◆ **Stated problem**
In the records below, copy out the lines starting with the one that contains "The height and width of the screenshot is (203, 315)." and continuing through the one that contains "pyautogui.click(x=115, y=8)", keeping both of those lines. Leave the pictures out of your answer.

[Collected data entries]
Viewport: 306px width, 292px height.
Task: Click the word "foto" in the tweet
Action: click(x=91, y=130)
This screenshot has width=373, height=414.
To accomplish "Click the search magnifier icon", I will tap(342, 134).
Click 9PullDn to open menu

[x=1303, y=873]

---

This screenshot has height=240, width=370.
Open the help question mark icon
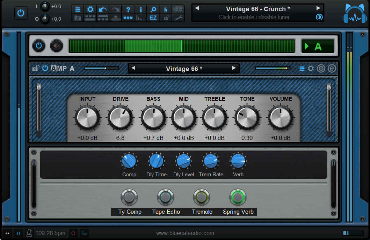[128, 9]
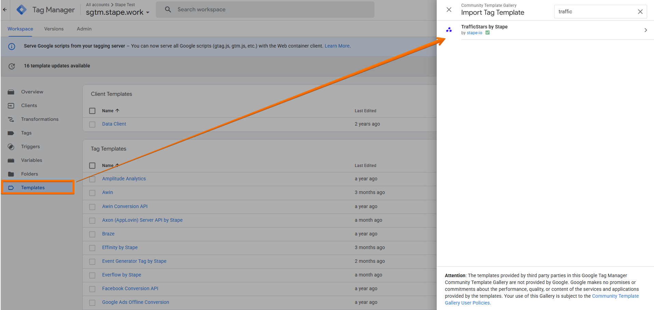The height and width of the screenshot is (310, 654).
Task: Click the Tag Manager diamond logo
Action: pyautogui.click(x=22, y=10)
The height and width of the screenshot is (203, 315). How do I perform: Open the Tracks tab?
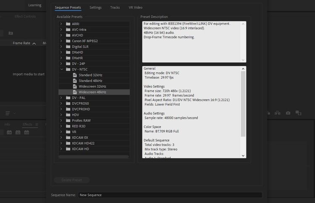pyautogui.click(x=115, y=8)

◆ **Finished task**
The height and width of the screenshot is (203, 315). How do I perform: Open the Tracks tab?
pyautogui.click(x=115, y=8)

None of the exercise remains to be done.